Non è un segreto che i giocatori stiano gradualmente perdendo interesse per il settore tripla A proprio a causa di queste circostanze. Di contro, molti dei titoli recenti più apprezzati non arrivano nemmeno a costare i fatidici 70 euro: il popolare Baldur’s Gate 3 è prezzato a 59, mentre Helldivers 2 solo 39. Eppure, malgrado tutto, la macchina del marketing ingannevole, basata su promesse non mantenute piuttosto che sul gioco stesso, continua a funzionare. Microsoft presentò Redfall come imperdibile, dopo un periodo di siccità per il catalogo Xbox. I trailer artificiosi mostravano un gameplay promettente e privo di intoppi, la reputazione di Arkane era robusta e il costo “premium” sembrava giustificato. Dopodiché, è andata come tutti sappiamo, e Redfall è passato dalla sesta posizione dei top seller di Steam a scomparire da qualsiasi classifica nel giro di una manciata di giorni. Oggi il suo prezzo base è stato dimezzato e quasi tutte le mirabolanti caratteristiche da implementare sono andate perdute nel tempo, come lacrime nella pioggia: se fosse stato venduto così fin dall’inizio, credo comunque che l’utenza sarebbe stata più indulgente e, forse, Arkane Austin avrebbe avuto più margine per continuare a lavorarci anziché venire definitivamente sciolta.
Altro elemento negativo è l’inclusione delle microtransazioni negli AAA venduti a prezzo pieno: anche se si tratta di oggetti cosmetici, ci si aspetterebbe che il pagamento di una cifra simile consenta la loro acquisizione in-game senza esborsi aggiuntivi. Titoli come Helldivers 2, di nuovo, sono esempi di come integrare questo modello di business senza alcuna caratteristica predatoria. I pochi giochi AAA privi di microtransazioni sono considerati addirittura virtuosi, quando in realtà dovrebbe diventare prassi comune escluderle del tutto a fronte di un prezzo di base così elevato, fattore che potrebbe peraltro renderlo più tollerabile agli occhi degli acquirenti.

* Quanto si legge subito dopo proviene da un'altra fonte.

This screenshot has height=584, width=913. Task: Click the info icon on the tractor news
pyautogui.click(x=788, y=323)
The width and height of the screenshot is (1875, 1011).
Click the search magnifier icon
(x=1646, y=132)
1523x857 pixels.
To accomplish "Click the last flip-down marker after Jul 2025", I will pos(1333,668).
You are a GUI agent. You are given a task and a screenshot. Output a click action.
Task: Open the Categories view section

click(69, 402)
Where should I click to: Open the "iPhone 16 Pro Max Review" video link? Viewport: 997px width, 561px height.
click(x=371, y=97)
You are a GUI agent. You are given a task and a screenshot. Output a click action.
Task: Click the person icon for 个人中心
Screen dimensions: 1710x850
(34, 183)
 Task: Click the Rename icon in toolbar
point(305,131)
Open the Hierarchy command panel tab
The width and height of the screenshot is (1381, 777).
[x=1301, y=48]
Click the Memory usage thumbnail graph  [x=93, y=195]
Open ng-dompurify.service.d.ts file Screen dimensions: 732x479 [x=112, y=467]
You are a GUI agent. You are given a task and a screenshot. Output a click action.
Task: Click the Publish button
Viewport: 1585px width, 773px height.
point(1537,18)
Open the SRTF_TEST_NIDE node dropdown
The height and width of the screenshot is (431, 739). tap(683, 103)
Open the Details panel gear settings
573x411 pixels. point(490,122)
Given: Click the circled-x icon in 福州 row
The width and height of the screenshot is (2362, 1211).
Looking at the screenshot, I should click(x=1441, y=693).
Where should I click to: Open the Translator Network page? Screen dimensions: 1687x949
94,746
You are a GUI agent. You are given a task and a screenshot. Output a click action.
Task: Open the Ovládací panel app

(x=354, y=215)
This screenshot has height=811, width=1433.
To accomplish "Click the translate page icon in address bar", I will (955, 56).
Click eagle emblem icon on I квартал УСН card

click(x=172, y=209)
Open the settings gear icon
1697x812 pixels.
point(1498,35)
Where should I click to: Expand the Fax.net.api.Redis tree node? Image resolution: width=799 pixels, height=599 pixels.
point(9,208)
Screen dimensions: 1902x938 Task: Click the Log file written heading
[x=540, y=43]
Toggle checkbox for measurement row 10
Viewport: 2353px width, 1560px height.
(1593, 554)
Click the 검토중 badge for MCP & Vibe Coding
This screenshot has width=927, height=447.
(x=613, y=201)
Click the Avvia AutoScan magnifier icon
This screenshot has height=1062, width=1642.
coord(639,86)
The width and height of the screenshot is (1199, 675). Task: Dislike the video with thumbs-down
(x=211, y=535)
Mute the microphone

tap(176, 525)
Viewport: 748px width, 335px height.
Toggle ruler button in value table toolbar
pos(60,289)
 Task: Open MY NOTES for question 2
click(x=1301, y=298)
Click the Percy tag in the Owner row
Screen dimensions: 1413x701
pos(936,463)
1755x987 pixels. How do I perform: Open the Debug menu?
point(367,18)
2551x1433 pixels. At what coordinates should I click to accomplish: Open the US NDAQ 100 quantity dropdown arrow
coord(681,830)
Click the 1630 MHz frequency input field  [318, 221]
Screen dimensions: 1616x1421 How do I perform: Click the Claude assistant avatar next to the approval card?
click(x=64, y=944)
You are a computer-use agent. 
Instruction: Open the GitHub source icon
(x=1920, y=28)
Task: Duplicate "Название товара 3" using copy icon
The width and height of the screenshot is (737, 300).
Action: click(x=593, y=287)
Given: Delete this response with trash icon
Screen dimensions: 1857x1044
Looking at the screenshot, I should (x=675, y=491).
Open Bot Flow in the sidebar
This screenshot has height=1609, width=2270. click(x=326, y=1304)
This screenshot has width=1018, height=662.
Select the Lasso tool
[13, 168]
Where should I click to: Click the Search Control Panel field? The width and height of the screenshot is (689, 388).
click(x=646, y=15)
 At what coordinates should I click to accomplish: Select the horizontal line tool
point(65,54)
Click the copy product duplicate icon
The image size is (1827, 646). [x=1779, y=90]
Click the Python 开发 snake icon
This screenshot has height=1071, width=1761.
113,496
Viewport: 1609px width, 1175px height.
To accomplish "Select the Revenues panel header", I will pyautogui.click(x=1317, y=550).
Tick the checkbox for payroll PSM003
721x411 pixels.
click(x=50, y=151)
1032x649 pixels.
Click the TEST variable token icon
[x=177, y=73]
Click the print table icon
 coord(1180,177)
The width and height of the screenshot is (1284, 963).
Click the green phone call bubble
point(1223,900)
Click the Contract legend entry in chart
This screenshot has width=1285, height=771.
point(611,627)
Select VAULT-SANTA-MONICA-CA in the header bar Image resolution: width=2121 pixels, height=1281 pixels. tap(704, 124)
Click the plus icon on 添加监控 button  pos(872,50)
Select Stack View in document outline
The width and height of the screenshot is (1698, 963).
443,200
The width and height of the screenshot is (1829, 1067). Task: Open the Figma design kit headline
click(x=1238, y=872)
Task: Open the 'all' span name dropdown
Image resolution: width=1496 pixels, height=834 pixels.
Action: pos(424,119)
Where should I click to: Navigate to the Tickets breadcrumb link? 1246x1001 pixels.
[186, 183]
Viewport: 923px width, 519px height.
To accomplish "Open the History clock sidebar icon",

Per amor di chiarezza, la mia non vuole essere una crociata contro i 70 euro richiesti dalle produzioni AAA: anzi, la crescente inflazione probabilmente comporterà ulteriori aumenti negli anni a venire. Il punto fondamentale è che diversi titoli di un certo calibro, come ad esempio Red Dead Redemption 2, hanno saputo meritarsi un prezzo elevato offrendo persino più di quanto promesso, ma una buona parte dei giochi odierni ad alto budget non riesce a legittimare in maniera sensata il proprio costo.
Da consumatori, l’unica cosa che possiamo fare è “protestare col portafogli” e provare a invertire il trend, facendo capire agli editori che non siamo più disposti a tollerare l’acquisto di prodotti costosi, incompleti e farciti di microtransazioni, perché questa è l’unica lingua che molti di loro comprendono bene.